A host of insurance policies could have grounds to deny liability following an AI-related healthcare incident, medical indemnity underwriter Tego warns.

CEO Eric Lowenstein says a potential “stack gap” means cyber, technology errors and omissions, medical malpractice and product liability policy terms could all dispute where responsibility lies.

“The hospital’s medical malpractice carrier says the AI made the call, not a clinician. Cyber insurers say no network intrusion, no data breach – not our line. The vendor’s tech E&O excludes bodily injury. The vendor’s product liability is in dispute over whether AI is even a ‘product’ in that jurisdiction,” he said.

“Every policy has a plausible reason to decline. The hospital is sitting underneath all of it. That is the gap.”

Tego is developing a standalone artificial intelligence liability product aimed at Australian technology providers and organisations deploying AI systems.

Mr Lowenstein told delegates at the Kennedys Law conference in London this month that insurance was “built for a world where machines did not make decisions. That world is gone. It is the first time our industry has had to ask not just who is at fault, but whether the concept of fault still applies.

“The new chain is patient, clinician, hospital as deployer, AI vendor, foundation model provider (LLM). Each link is a potential defendant. Each link points at the next one when something goes wrong.”

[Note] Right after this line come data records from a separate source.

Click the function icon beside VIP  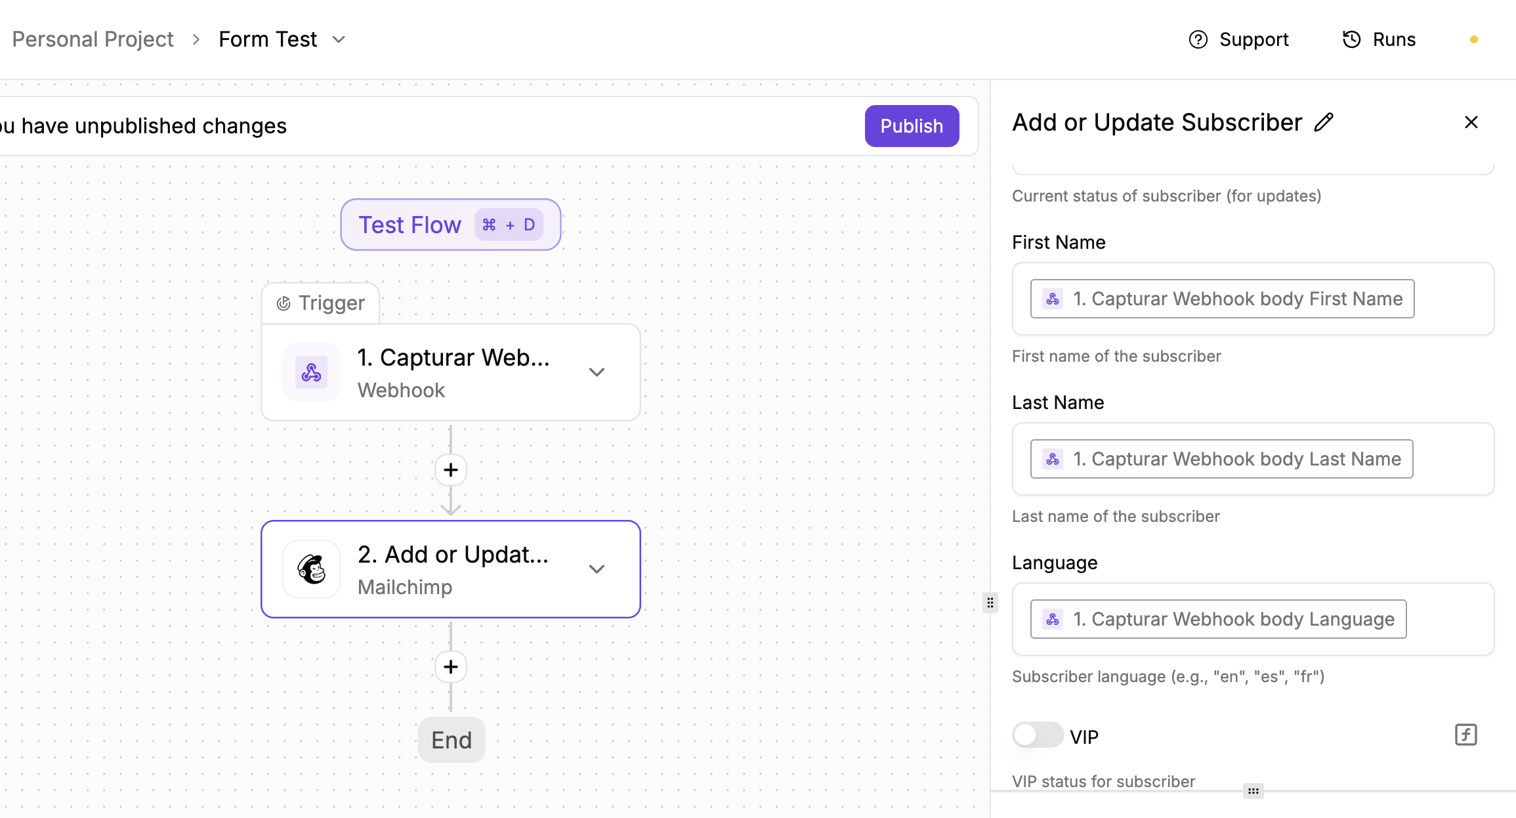[1465, 735]
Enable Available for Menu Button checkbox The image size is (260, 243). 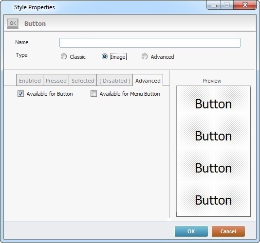point(93,93)
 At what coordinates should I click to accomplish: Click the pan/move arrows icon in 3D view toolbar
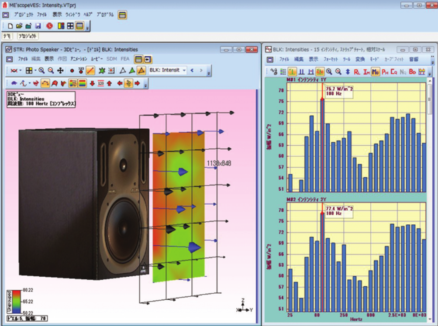60,70
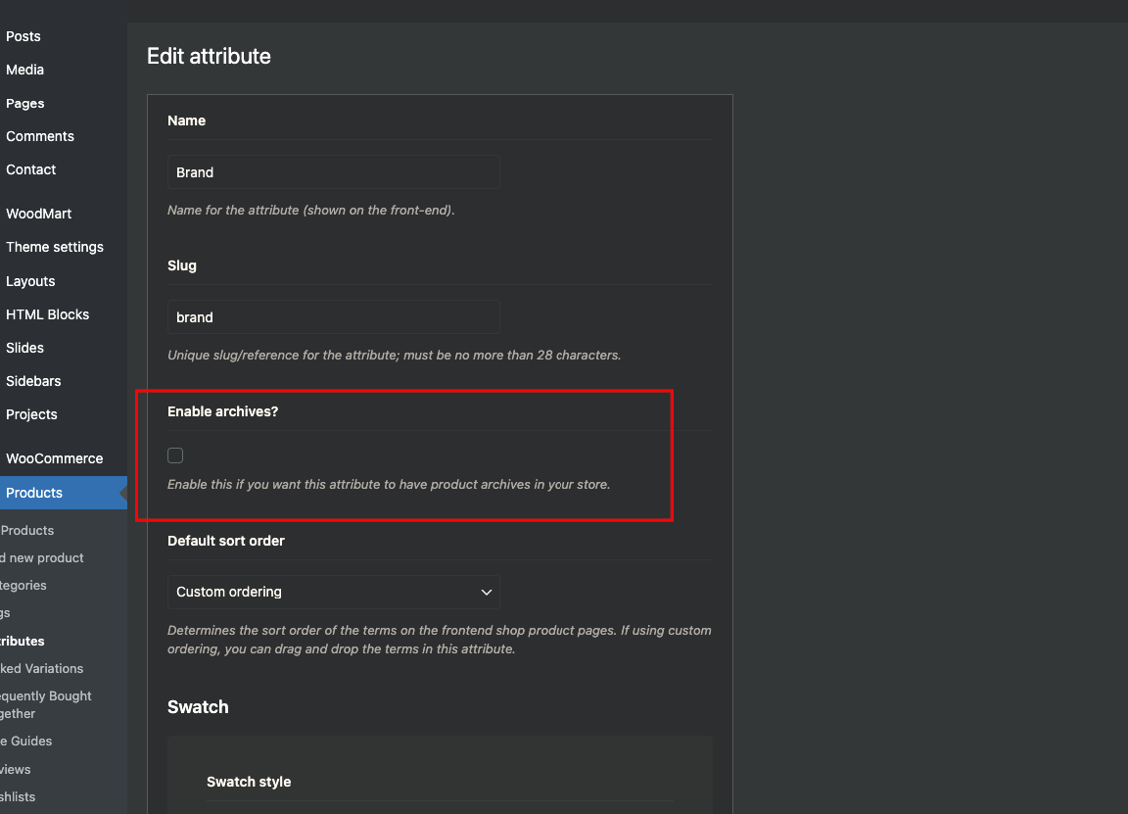Open Linked Variations submenu link

[x=42, y=669]
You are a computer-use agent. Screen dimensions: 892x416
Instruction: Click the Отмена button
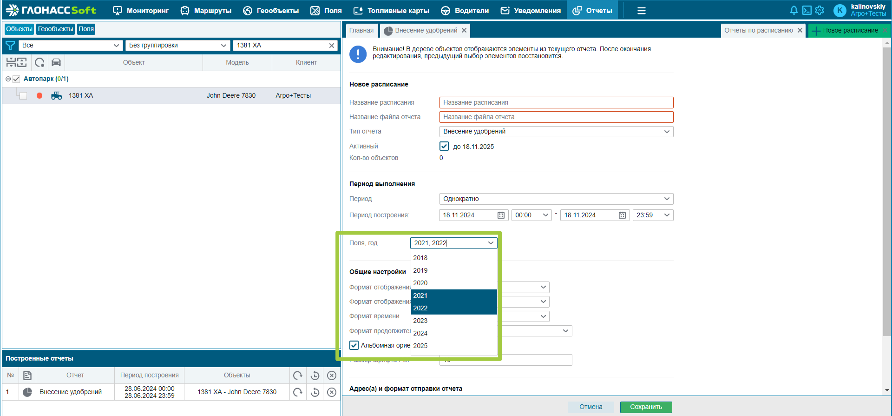coord(590,407)
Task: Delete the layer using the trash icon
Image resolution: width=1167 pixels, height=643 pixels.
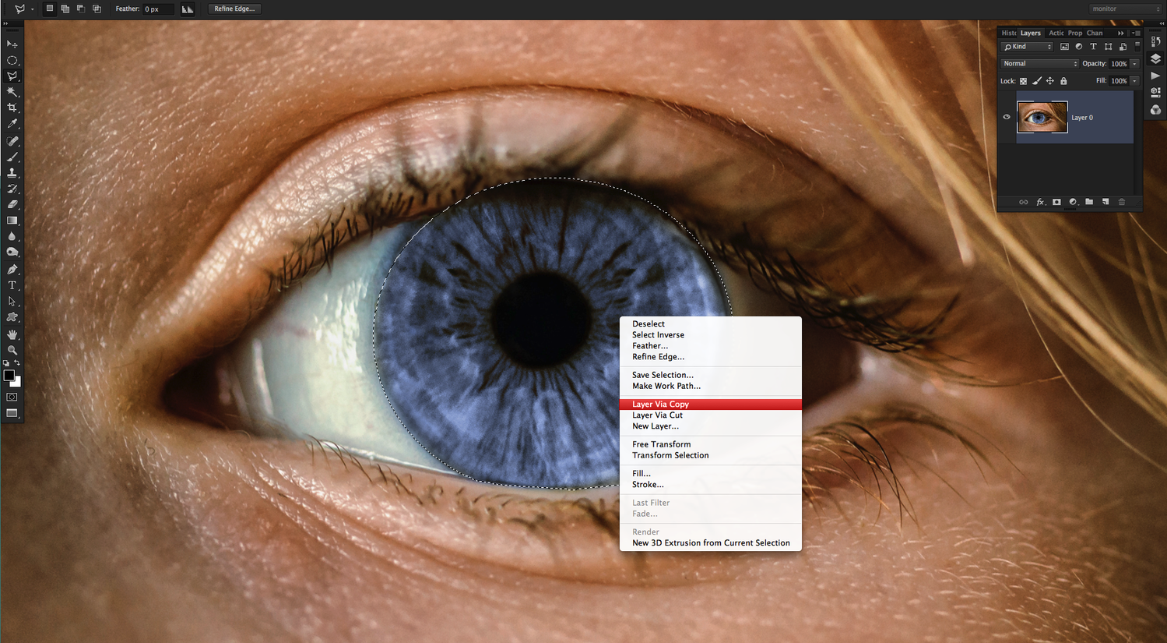Action: (1121, 202)
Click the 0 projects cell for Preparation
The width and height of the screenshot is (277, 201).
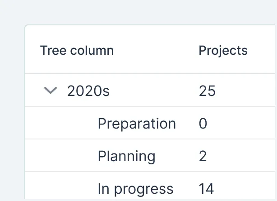coord(203,124)
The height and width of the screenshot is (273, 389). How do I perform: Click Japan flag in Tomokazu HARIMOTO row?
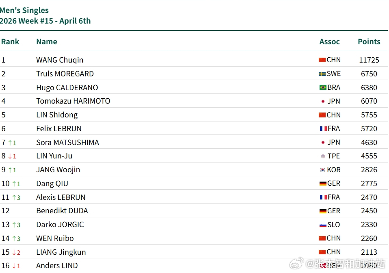tap(323, 101)
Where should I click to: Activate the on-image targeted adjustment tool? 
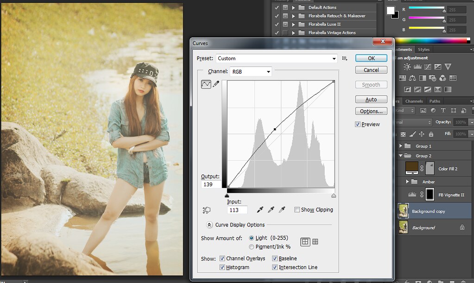207,210
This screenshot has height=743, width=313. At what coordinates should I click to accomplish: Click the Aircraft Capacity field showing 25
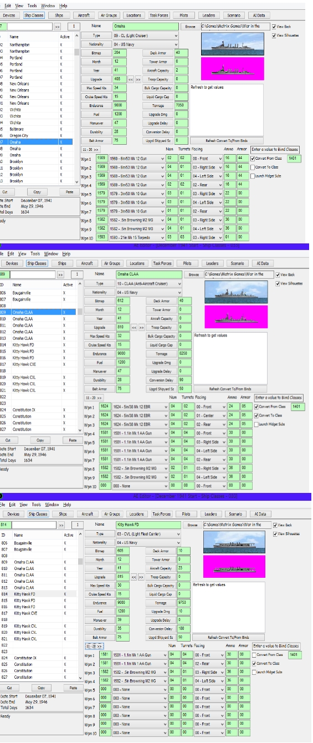pyautogui.click(x=183, y=568)
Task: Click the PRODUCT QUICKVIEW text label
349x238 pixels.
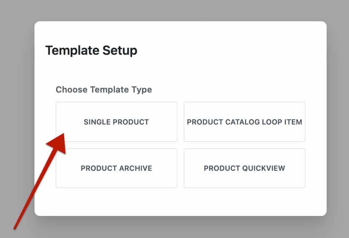Action: point(244,168)
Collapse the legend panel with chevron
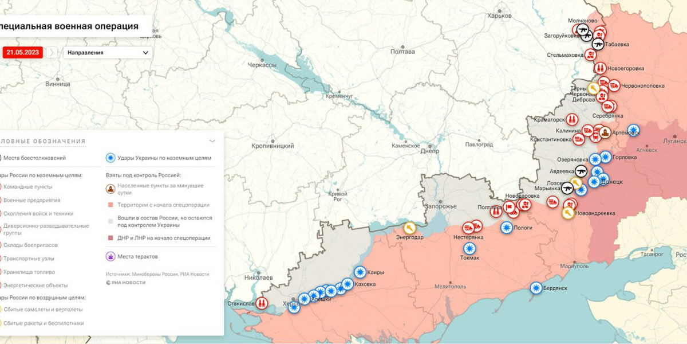 point(212,141)

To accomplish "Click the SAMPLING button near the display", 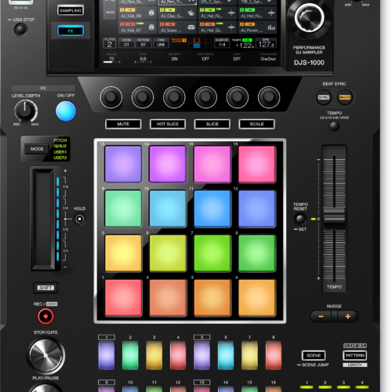I will click(71, 10).
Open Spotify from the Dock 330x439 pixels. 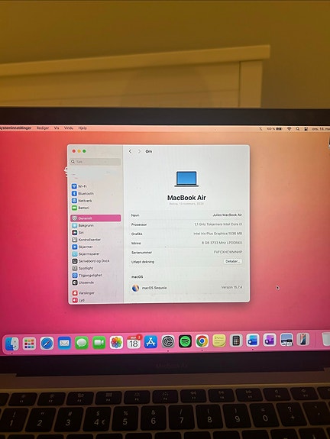click(185, 341)
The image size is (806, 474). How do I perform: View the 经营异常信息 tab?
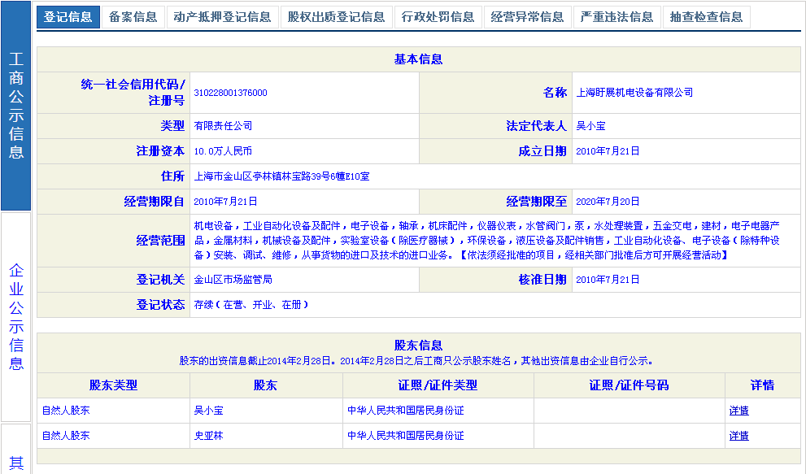(527, 17)
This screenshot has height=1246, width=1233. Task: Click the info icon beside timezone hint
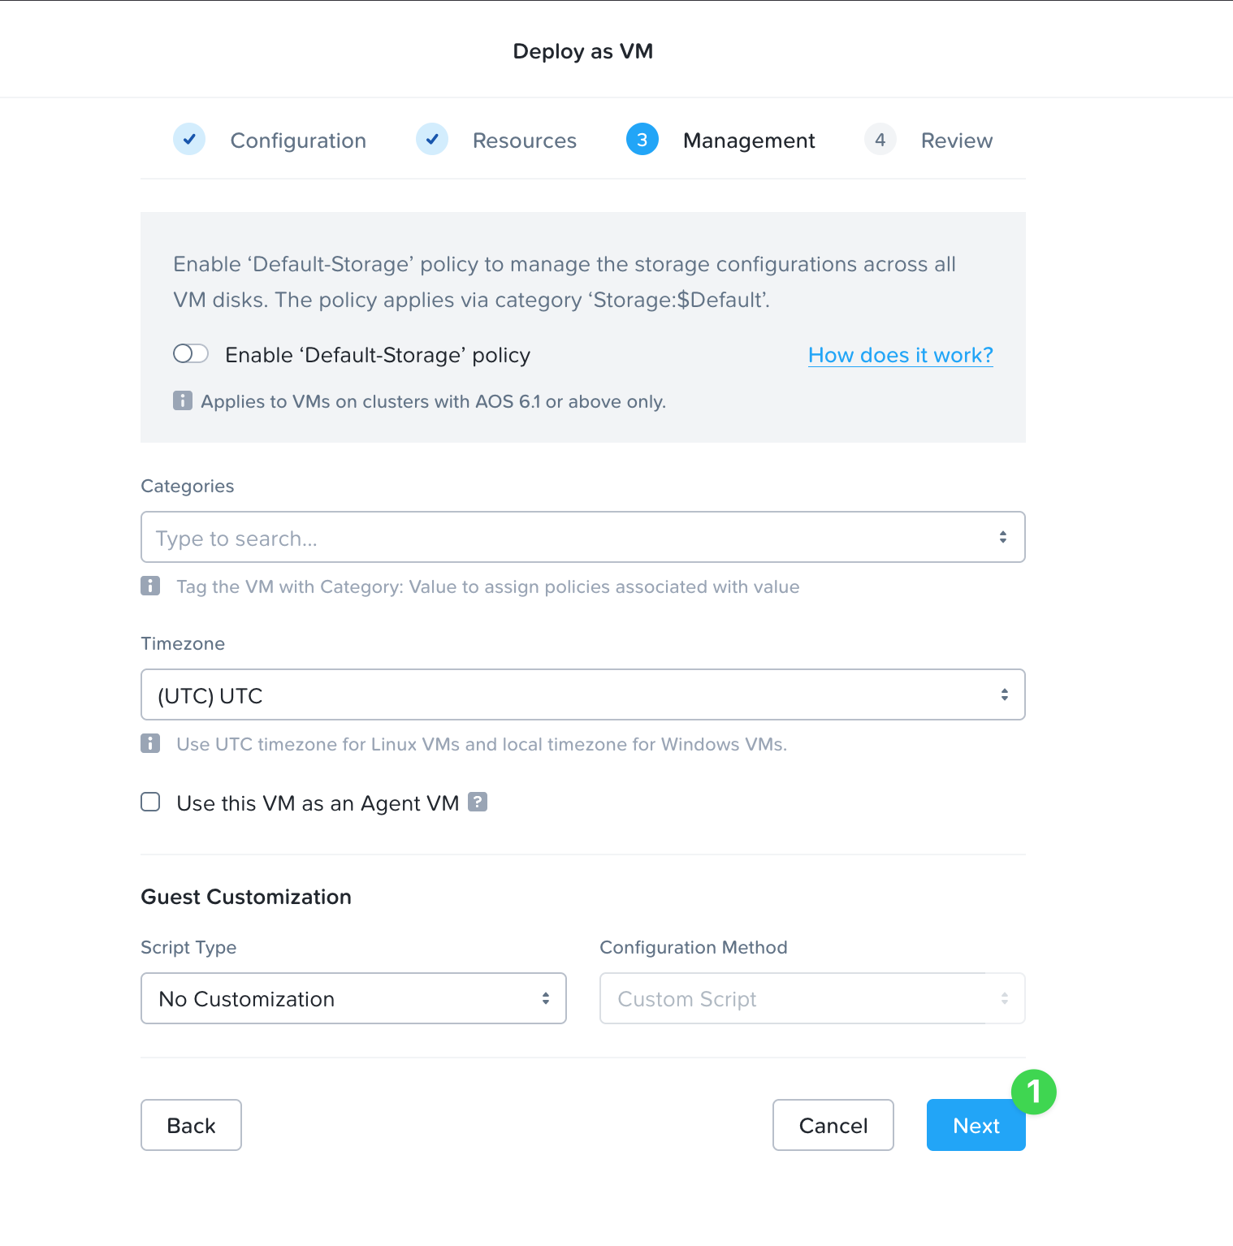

A systemic insurance risk is posed by an AI application “monoculture” in which a small number of foundation large language models are supplied by just a handful of global providers, Mr Lowenstein says. All fraud detection systems in banking, customer service agents in retail and AI scribes in healthcare sit on top of just a few foundation models.

“A single defect in one widely used foundation model could trigger claims across thousands of unrelated insureds simultaneously, across every industry, across countries, across policy lines. That is a fundamentally different shape of risk to anything our industry has priced before.”

He also warns of a “look-back problem”, in which organisations retrospectively analyse historical records using new AI tools, potentially finding fresh liability exposures.

“The act of looking is itself what creates the liability,” he said.